I was even intrigued to hear a view voiced among the Customer Relationship Management team that there had been too much focus on profit and this had been dangerous and damaging, that the current environment was a re-balancing, forcing individuals to respect the relationship (and thus individual).

Could we envisage a future where everyone; the plumber, the lawyer, the shop assistant, the car salesman meets you as a fellow human being first and then puts their expertise in the service of that common humanity?  I think in many instances we already do this; one has only to look at the response to disasters such as the Tsunamis in Asia and Japan to see our ability to put our common humanity first. Yesterday I was going through security for the Eurostar at St Pancras and the man at security took time to smile and talk to me as a fellow human being.  The effect on my heart and his stayed with me and passed on to others I met like a ripple in the pond for some hours.  Perhaps if we evolve beyond money we can redefine this as “profit” a contribution to our common human wealth – the wealth of our hearts.

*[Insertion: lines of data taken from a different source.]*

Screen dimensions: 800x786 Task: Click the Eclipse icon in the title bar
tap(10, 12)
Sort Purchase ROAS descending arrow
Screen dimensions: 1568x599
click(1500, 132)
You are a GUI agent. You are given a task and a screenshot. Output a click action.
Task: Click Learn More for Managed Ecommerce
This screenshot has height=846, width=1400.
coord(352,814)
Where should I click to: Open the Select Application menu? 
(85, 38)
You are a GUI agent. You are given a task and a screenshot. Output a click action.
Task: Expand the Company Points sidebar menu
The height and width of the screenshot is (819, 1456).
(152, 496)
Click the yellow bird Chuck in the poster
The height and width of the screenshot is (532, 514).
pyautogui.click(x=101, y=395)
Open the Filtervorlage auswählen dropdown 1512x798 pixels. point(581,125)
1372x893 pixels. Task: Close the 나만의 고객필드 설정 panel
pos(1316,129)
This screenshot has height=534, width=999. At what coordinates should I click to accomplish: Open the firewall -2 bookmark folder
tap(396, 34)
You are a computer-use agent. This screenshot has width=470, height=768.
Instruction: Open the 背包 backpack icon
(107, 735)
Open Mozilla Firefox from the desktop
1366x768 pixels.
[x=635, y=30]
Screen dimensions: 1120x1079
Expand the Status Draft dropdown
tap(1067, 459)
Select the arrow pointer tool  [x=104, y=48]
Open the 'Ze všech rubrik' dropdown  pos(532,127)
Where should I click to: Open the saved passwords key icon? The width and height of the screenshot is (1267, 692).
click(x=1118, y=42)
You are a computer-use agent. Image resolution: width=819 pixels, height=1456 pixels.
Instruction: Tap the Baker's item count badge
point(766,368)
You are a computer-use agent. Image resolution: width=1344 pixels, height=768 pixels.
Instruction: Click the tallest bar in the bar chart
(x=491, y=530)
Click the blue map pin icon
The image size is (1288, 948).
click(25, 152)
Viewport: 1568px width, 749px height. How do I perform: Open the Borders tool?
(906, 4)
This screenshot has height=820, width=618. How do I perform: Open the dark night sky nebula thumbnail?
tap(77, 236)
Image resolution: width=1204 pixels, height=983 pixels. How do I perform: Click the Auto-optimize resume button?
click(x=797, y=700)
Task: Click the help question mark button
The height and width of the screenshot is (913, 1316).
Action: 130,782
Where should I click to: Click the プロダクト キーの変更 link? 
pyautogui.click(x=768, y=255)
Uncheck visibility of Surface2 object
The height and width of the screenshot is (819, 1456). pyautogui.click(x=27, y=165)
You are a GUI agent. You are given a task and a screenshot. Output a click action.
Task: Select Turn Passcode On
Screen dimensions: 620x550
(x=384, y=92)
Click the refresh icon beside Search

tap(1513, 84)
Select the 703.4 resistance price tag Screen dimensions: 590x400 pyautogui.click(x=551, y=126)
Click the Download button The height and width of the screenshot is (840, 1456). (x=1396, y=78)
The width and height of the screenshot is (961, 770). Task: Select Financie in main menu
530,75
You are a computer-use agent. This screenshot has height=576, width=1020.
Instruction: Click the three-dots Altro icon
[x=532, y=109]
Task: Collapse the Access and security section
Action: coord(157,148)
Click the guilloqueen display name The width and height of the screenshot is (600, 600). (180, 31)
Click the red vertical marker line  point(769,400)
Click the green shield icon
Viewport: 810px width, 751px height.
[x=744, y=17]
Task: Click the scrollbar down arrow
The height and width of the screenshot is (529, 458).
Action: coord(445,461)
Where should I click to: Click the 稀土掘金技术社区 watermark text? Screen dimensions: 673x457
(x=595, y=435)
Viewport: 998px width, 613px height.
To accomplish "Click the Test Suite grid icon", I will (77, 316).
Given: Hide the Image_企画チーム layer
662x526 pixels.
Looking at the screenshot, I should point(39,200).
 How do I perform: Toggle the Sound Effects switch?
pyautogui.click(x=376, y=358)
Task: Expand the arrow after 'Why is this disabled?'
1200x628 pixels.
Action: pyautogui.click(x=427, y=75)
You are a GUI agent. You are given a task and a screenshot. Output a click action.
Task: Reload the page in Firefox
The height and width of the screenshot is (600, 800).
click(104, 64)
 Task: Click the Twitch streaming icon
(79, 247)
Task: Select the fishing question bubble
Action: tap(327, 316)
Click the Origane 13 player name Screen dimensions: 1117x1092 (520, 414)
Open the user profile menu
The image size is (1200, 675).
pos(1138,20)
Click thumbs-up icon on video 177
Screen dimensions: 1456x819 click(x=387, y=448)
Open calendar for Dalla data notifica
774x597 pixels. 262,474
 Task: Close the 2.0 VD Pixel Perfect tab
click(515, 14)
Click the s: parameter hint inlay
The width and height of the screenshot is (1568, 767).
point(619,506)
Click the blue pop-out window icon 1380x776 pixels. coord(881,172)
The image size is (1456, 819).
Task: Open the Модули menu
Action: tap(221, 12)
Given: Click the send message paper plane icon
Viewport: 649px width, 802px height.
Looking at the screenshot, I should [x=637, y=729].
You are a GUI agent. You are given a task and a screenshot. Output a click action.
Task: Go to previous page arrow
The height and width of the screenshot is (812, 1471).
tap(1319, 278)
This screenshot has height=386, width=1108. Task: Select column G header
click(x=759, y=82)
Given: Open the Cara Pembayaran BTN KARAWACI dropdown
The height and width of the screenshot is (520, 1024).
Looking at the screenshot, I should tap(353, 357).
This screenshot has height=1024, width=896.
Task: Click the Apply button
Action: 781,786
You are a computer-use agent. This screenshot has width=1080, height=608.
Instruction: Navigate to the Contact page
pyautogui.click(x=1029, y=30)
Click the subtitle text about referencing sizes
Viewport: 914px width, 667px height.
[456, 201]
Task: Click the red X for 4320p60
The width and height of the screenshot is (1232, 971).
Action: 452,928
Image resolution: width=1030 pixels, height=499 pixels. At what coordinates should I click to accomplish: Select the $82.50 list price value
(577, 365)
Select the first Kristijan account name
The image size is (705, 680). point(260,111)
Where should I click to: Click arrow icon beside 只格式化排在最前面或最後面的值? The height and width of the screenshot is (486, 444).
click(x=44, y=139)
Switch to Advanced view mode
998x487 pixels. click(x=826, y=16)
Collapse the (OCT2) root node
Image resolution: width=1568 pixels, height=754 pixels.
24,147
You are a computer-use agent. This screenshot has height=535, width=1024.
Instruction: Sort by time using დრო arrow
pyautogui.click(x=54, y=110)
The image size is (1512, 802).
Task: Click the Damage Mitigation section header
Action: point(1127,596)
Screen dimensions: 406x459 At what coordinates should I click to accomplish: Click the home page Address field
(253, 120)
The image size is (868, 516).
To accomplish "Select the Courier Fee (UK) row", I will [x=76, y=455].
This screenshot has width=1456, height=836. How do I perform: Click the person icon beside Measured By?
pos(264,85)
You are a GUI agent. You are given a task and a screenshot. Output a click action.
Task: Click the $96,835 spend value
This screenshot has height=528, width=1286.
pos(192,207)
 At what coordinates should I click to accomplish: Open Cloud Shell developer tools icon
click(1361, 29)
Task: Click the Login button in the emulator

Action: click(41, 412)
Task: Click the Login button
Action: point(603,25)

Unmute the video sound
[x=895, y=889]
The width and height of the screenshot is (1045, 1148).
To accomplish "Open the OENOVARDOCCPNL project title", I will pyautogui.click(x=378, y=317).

Back to the CRM team and my earlier point about how to find a job which contributes something to our common humanity. Given the difficulty of the current environment with the pressure, fear, emphasis on profitability, it is difficult to feel that there is any evolution; things feel tougher and less inspiring; a return to the material realities of cost-cutting and treating people like objects.  Yet, see this as a person challenge not to be overcome by fear and an “everyone for themselves” survival mode and rather as an opportunity for intense learning about ourselves and how to remain true to ourselves and transform these negative emotions and a huge opportunity to contribute to our common humanity and evolution appears – in fact almost the perfect one.  In Star Trek, there are constant complex and difficult challenges which look black and incapable of solution.  What I love about it is that these challenges are transformed into deep learning which advance us as a race (and Universe).  So it is not a question of searching for a worthwhile or valuable job but searching for how we can transform ourselves and what we do to be of value and purpose.  To paraphrase the peerless Don Juan Mateus in the Carlos Castaneda books “It is only when our backs are against the wall that it brings the best out of us and personally I wouldn’t have it any other way”.